Tuesday, May 16, 2006

Python in OTN again

Here's a cheer to Przemek Piotrowski for his recent OTN article, Build a Rapid Web Development Environment for Python Server Pages and Oracle. Python Server Pages are just one of the 1022 ways to build a web application with Python, but his methodical instructions would be useful for doing anything remotely related (including installation of Oracle XE and mod_python).

Friday, May 05, 2006

SQLpython - a SQL client of your very own

Luca Canali has written SQLpython, a lovely new SQL command-line tool for Oracle.

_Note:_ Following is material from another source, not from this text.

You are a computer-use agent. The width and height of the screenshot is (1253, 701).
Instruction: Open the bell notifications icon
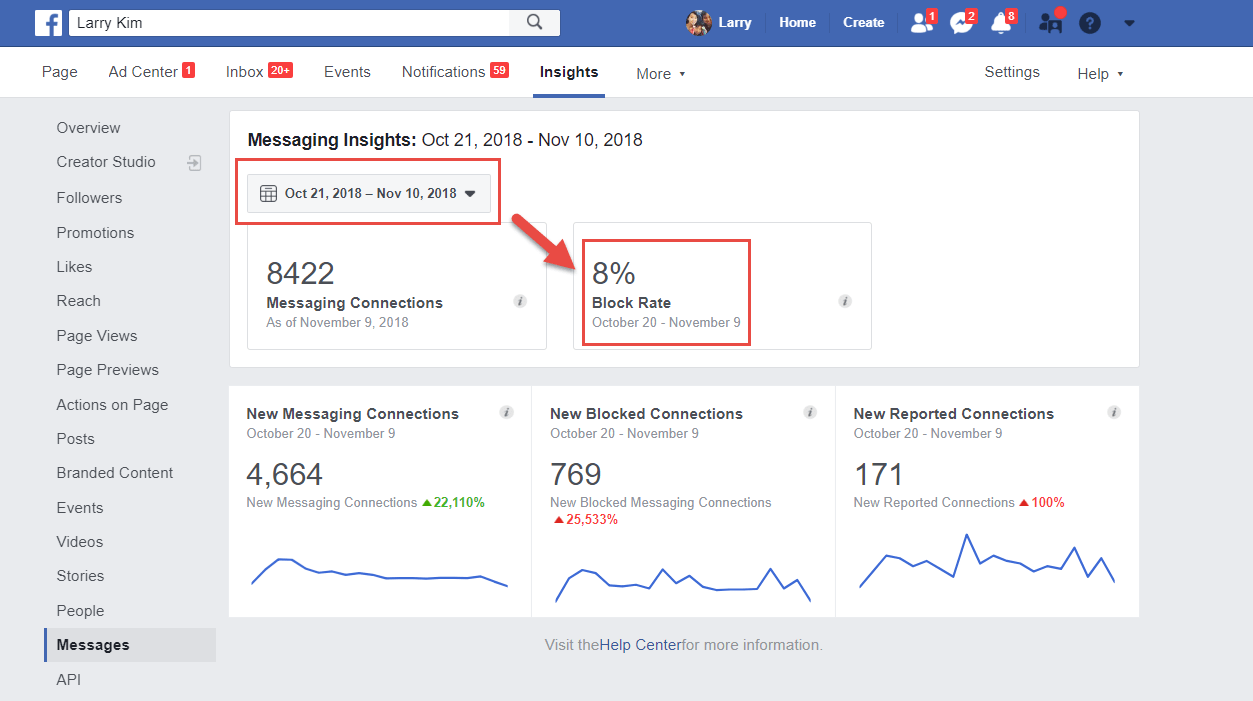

Right now, the most popular SQL command-line tools are
  • SQLPlus, included with Oracle, is sometimes great, sometimes annoying, and impossible to modify (source code not available).
  • gqlplus is open-source. It's written in C, though, which means (to my mind) that you'll need all of your strength and all of your courage if you want to modify it.
So, download sqlpython.tar, untar it, put sqlpython.py and mysqlpy.py somewhere handy (like your Python library), and then:
$ python
>>> import mysqlpy
SQL.NoConnection> connect hr/hr@xe
SQL.xe> select * from employees;
Now comes the fun part! Open up mysqlpy.py and sqlpython.py and start modifying. They're very basic right now, but very clean, concise, easy to understand, and easy to modify. For instance, I wanted to be able to issue Python commands like this:
SQL.xe> py print 'This is a python command';
This is a python command.
So I added this method to mysqlpy:
    def do_py(self, arg):
exec(arg)
That's all I did - not one keystroke more - and it works. Now that's extensibility!

If you're not an Oracle person and you're envious, as far as I can tell, it should be easy to modify SQLpython to use any DB-API2 adapter.